──────── Extrait source

Son rôle est essentiel pour contribuer à améliorer la confiance entre responsables publics et citoyens. Une telle autorité a toute sa justification. Sa mission est de promouvoir l’intégrité de la vie publique en France, à travers le contrôle des déclarations de patrimoine et d’intérêts des plus hauts responsables publics.

Les élus se sont approprié les obligations de transparence et, dans l’immense majorité des cas, celles-ci sont respectées. Dans le cas contraire, nous intervenons. La Haute Autorité a su développer un rôle de conseil auprès des responsables publics. Il est fondamental que nous puissions les accompagner. Ils sont de plus en plus nombreux à nous consulter.

Vous avez été nommé par Emmanuel Macron il y a six mois, le temps d’un état des lieux. Que manque-t-il à la HATVP pour être totalement efficace ? Quelles sont vos priorités ?

J’ai pu mesurer le travail effectué sous l’autorité de Jean-Louis Nadal, qui fut le premier président de la Haute Autorité, et son collège. Les exigences relatives à la probité des responsables publics étant plus solidement ancrées, nous pourrions promouvoir encore davantage une transparence utile, en renforçant la prévention, l’accompagnement et les moyens de contrôle.

A ce titre, nous formulons plusieurs propositions. Nous souhaitons que la HATVP dispose d’un pouvoir de sanction propre, pour les manquements aux obligations administratives et déontologiques non substantiels, comme des omissions ou des sous-évaluations de patrimoine qui ne nécessitent pas de saisir la justice. Pratiquement toutes les autorités administratives indépendantes ont un tel pouvoir, qui s’ajoute aux sanctions pénales possibles.

Nous souhaiterions aussi disposer d’un droit de communication autonome élargi aux administrations, aux entreprises et aux banques. Nous avons un accès direct à un certain nombre de fichiers et d’informations, en particulier auprès de l’administration fiscale. Il serait utile d’étendre ce droit, pour gagner en temps et en efficacité.

Et nous aurons à préciser notre doctrine dans nos domaines d’expertise juridique, comme le conflit d’intérêts et l’encadrement du lobbying. Rendre les dispositifs plus intelligibles constitue un défi permanent pour la HATVP, qui doit tracer des lignes claires. Ainsi, en matière d’encadrement du lobbying, nous sommes partisans de faire évoluer le décret d’application de la loi Sapin II, trop complexe et restrictif.

Avec ce nouveau pouvoir de sanction, des manquements non sanctionnés aujourd’hui le seraient demain ? Une loi sera-t-elle nécessaire ?

────────────────

Énoncé 1: Indiquez si chacune des affirmations suivantes concorde avec l'extrait sur la HATVP, en répondant par oui ou par non et en citant les mots du texte qui tranchent. (a) La HATVP dispose déjà d'un pouvoir de sanction propre. (b) Jean-Louis Nadal a été le premier président de la Haute Autorité. (c) La HATVP a un accès direct à certains fichiers de l'administration fiscale.
Énoncé 2: Poursuivez l'extrait sur la HATVP à partir de sa dernière phrase.

──────── Documents présentés

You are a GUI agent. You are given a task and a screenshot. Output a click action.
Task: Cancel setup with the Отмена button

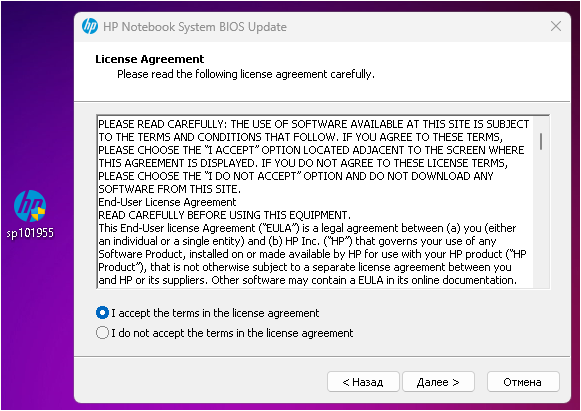tap(523, 382)
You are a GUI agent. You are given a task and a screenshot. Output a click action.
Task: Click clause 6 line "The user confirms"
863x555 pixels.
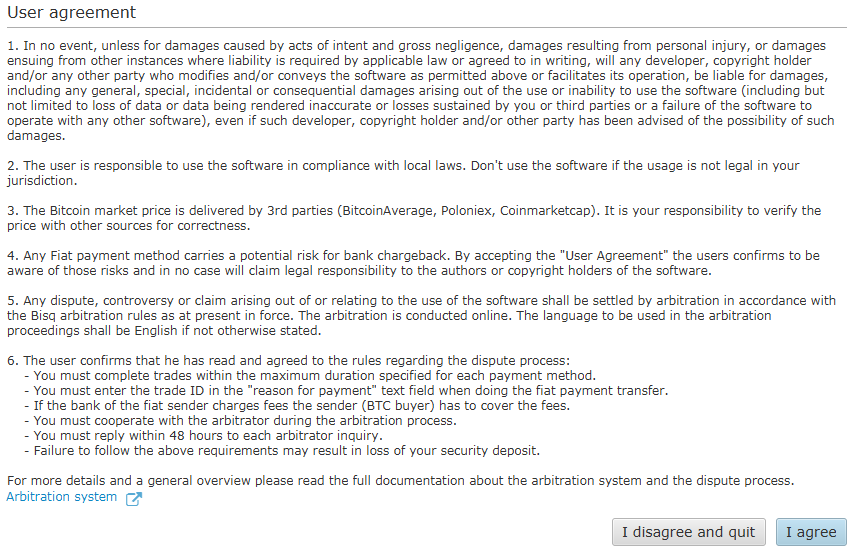pos(288,361)
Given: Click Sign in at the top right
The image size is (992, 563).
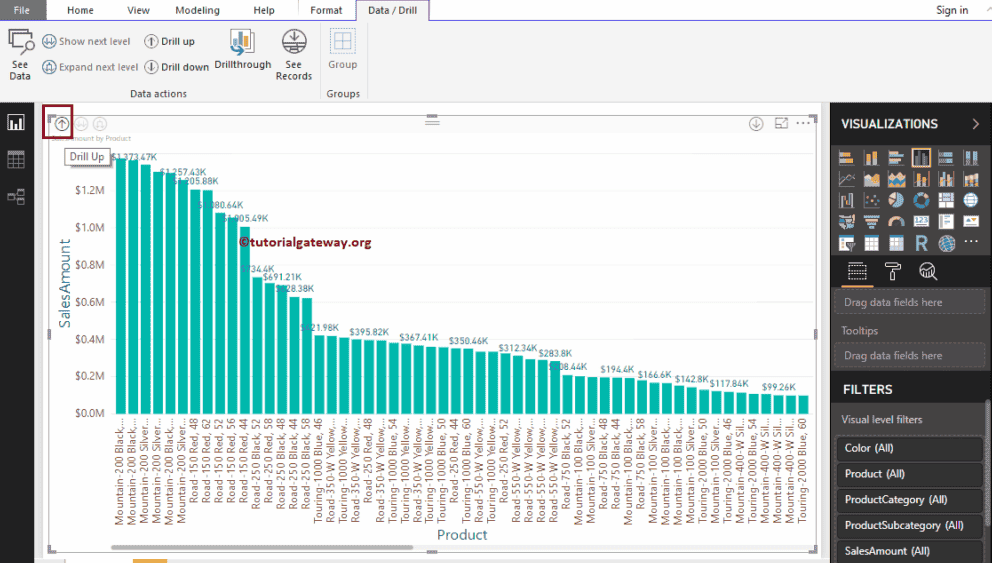Looking at the screenshot, I should tap(951, 10).
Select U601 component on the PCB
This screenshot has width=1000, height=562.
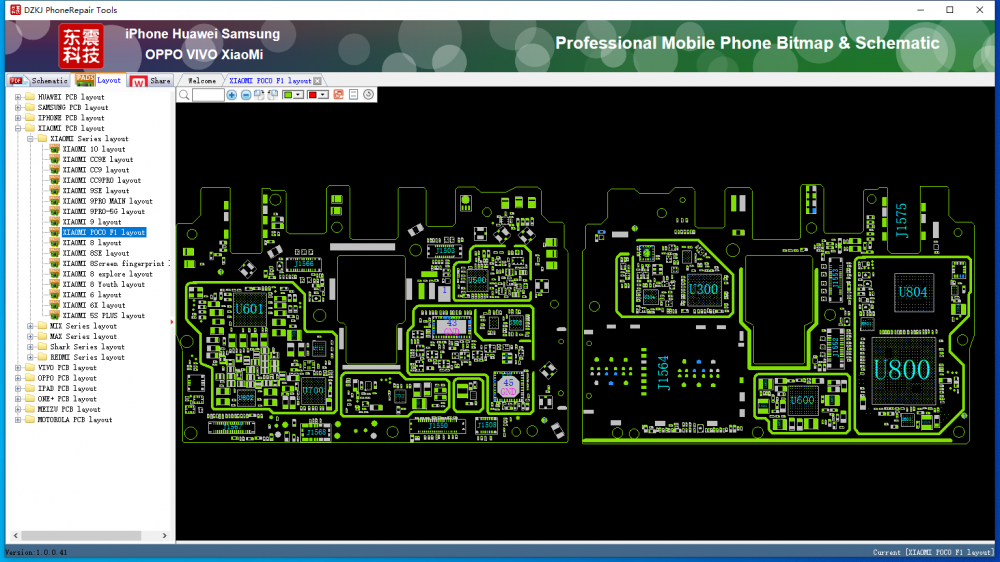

────────────────

Réponse proposée 1:
(a) Non : « Nous souhaitons que la HATVP dispose d’un pouvoir de sanction propre ».
(b) Oui : « Jean-Louis Nadal, qui fut le premier président de la Haute Autorité ».
(c) Oui : « Nous avons un accès direct à un certain nombre de fichiers et d’informations, en particulier auprès de l’administration fiscale ».

Réponse proposée 2:
Oui, cela passe par une modification législative. Il y a une proportionnalité à établir dans la gravité des faits, et le juge pénal intervient bien sûr pour les manquements graves. La Haute Autorité doit pouvoir travailler avec le maximum d’efficacité, tout en restant dans les missions que lui a confiées le législateur. Il ne s’agit pas de nous substituer au juge pénal lorsque celui-ci doit être saisi. Il existe donc effectivement un champ de manquements non sanctionnés qui pourraient l’être demain.

Combien de dossiers transmis à la justice en 2019 ? Que disent-ils de la probité en France ?

Vingt-trois dossiers ont été transmis à l’autorité judiciaire, dont dix dus à des prises illégales d’intérêts par des responsables publics en fonction, et un post-fonction. Depuis 2014, 102 dossiers ont été transmis à la justice, qui ont donné lieu à douze condamnations, étant entendu que bon nombre d’entre eux sont encore à l’instruction. Ces données montrent une bonne appréhension de la probité chez les responsables publics.

Dans un souci de transparence, les informations données sur notre site feront apparaître les élus qui n’auraient pas rempli leurs obligations déclaratives, après relance et injonction. Nous parlons là d’un petit nombre de personnes.

A propos de lobbying, quel bilan dressez-vous de la mise en place, mi-2017, auprès de la HATVP, du répertoire des représentants d’intérêts ?

Ce répertoire compte désormais 2 000 inscrits. Son existence marque un progrès considérable. Le lobbying est une réalité ancienne. Il est important de l’encadrer et de le réguler, pour qu’il s’exerce en toute transparence. Le rôle de la Haute Autorité qui gère ce répertoire est de ce point de vue utile, afin de rendre visibles et traçables les activités des représentants d’intérêts et les relations qu’ils entretiennent avec les responsables publics.

Ce dispositif est encore récent et perfectible. Plus que la quantité, la qualité des informations déclarées est primordiale. Le législateur a décidé d’étendre ce répertoire aux collectivités territoriales. Avec la crise, ce délai a été reporté d’un an. Nous ferons un premier bilan et remettrons un rapport au Parlement à l’été 2021, pour identifier les dispositions nécessaires à cette extension.

Y a-t-il des leçons à tirer des affaires Delevoye (omissions de déclarations) et Kohler (possible conflit d’intérêts dû à des liens familiaux avec une société) ?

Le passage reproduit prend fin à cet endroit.